● TRY IT
Which lines in the listing below contain the word "yellow"? Copy each one.
══════════
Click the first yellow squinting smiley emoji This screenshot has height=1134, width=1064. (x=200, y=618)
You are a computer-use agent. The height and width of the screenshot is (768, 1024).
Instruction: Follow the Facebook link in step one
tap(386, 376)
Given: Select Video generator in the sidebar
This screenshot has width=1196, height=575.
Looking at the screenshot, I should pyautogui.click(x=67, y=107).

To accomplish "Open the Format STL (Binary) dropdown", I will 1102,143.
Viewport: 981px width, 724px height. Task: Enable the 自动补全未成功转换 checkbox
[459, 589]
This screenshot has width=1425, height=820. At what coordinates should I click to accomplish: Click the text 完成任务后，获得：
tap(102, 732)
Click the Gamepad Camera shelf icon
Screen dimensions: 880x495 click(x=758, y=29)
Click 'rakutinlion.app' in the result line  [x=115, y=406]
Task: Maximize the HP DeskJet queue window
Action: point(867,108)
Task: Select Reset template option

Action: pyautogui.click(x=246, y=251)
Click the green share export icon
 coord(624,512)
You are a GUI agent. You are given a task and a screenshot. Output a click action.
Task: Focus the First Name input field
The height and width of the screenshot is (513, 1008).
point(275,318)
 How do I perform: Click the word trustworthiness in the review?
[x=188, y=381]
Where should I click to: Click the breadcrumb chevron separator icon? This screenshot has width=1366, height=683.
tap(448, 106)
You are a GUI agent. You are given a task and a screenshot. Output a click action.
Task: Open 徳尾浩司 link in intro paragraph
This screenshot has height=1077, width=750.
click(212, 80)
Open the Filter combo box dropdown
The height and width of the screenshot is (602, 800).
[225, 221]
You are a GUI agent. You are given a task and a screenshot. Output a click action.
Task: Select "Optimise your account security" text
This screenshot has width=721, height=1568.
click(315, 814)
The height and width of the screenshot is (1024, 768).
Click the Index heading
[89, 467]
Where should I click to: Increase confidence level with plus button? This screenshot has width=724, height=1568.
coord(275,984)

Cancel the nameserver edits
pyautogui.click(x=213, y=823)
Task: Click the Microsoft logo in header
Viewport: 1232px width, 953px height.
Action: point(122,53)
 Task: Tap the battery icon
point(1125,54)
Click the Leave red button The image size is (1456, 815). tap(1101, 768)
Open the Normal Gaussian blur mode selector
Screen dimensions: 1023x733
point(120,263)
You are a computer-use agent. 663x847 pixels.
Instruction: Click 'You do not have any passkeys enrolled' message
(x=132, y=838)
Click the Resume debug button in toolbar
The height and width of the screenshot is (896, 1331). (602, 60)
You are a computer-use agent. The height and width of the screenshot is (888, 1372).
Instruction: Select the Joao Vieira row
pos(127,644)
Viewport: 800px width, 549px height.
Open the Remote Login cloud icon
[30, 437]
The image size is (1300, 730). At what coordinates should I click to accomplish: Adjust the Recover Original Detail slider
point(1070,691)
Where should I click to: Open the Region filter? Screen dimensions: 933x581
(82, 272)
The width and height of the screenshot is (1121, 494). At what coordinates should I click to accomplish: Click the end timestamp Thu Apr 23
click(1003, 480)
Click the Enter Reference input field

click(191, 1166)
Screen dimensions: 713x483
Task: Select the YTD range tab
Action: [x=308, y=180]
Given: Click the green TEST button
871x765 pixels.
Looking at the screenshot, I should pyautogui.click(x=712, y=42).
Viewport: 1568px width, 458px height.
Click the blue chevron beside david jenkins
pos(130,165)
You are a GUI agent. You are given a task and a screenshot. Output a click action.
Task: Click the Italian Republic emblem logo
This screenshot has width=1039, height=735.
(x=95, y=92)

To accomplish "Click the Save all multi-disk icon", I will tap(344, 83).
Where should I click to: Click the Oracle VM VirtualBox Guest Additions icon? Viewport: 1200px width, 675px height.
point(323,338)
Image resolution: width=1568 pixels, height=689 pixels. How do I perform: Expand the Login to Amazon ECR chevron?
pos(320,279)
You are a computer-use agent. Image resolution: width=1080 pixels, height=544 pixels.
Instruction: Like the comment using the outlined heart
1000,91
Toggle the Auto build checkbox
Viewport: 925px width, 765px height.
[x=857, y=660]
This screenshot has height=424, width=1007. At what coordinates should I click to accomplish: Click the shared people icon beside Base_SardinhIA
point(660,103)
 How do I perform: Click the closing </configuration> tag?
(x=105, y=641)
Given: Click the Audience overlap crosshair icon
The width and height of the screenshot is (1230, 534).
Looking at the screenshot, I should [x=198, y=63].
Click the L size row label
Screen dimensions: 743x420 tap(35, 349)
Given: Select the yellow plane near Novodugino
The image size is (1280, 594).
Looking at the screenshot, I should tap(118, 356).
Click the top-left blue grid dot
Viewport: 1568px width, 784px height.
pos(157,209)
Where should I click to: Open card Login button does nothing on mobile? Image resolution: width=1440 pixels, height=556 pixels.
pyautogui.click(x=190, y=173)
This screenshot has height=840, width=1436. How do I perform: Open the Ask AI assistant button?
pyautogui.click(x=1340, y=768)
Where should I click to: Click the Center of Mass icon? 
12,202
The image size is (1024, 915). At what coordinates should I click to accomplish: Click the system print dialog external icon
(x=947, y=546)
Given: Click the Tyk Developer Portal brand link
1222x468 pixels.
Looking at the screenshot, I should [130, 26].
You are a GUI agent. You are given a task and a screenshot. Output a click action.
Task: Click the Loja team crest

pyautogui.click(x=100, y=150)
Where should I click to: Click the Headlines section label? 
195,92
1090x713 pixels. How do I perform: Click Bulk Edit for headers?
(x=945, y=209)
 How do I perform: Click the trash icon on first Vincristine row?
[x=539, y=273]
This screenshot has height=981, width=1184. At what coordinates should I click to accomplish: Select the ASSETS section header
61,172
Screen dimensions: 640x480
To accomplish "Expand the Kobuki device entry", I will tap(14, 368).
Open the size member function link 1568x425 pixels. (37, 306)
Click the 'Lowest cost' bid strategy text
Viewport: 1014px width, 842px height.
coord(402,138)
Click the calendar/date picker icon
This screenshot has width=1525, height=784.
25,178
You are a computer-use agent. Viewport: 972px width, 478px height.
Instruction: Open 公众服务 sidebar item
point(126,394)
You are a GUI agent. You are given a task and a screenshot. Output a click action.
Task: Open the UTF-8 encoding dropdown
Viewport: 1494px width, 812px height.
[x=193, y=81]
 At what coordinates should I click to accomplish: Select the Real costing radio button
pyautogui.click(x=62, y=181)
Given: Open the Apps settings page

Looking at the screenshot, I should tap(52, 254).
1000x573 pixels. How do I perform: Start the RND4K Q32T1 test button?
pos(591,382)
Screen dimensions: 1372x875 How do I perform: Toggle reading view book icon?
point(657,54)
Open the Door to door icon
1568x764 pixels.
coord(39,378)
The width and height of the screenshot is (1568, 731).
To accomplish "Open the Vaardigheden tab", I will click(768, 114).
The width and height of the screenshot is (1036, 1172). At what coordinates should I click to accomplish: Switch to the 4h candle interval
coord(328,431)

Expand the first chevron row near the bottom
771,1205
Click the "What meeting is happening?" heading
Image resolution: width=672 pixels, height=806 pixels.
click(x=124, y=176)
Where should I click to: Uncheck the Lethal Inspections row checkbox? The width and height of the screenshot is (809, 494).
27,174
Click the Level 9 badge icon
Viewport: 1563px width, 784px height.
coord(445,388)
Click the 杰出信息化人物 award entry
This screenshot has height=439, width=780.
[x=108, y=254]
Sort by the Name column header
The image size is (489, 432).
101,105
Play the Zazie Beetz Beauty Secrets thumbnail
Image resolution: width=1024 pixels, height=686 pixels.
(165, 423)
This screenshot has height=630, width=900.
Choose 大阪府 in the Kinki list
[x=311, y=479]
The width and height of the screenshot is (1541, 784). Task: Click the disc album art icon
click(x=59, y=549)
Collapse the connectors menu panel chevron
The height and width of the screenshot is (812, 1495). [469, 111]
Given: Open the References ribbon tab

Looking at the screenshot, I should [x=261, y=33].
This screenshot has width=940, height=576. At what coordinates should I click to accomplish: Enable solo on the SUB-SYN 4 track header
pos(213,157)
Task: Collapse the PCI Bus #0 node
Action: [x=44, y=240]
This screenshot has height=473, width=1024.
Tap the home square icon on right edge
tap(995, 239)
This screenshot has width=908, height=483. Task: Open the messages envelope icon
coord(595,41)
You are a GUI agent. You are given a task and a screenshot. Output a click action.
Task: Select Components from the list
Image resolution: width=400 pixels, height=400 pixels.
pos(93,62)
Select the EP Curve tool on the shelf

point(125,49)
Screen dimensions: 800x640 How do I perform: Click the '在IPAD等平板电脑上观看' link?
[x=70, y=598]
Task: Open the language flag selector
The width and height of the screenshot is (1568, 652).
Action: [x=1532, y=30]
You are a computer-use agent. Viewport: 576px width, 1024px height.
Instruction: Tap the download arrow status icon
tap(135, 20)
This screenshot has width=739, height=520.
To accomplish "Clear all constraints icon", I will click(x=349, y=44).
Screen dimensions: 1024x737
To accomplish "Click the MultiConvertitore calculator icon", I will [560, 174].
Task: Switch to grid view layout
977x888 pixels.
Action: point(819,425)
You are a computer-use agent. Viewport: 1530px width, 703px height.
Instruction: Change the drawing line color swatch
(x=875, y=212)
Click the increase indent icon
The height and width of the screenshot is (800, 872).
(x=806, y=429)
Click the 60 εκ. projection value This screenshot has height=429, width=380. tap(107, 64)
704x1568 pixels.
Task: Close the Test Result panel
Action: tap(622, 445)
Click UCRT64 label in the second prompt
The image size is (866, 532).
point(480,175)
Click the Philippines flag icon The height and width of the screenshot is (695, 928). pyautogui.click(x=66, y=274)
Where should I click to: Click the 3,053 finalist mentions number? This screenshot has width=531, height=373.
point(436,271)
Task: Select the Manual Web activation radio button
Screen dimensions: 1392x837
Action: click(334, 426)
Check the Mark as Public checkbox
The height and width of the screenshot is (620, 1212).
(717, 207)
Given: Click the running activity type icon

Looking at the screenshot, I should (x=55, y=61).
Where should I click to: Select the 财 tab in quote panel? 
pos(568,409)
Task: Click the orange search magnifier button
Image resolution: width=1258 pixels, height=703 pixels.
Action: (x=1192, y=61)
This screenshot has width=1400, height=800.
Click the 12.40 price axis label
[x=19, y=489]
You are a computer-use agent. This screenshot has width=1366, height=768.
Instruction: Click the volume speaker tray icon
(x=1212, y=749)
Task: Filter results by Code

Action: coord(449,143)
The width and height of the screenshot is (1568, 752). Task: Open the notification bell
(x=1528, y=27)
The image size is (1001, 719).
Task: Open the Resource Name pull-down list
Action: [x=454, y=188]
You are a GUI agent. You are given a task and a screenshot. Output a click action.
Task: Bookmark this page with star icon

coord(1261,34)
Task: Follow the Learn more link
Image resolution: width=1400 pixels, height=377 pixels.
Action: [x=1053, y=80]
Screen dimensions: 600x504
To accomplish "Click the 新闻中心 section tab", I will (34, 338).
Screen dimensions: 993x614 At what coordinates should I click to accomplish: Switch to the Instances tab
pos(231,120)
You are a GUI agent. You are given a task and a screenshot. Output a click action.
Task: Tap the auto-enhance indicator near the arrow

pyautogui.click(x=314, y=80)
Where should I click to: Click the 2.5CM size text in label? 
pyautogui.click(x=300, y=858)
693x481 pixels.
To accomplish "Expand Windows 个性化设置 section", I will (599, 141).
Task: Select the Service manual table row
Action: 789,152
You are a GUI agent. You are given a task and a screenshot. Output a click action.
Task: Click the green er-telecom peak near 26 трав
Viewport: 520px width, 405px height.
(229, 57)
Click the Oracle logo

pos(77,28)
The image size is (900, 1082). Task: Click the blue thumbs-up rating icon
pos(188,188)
══════════
● THE ANSWER
Click the first yellow squinting smiley emoji This screenshot has height=1134, width=1064. (x=200, y=618)
Given: Select the yellow plane near Novodugino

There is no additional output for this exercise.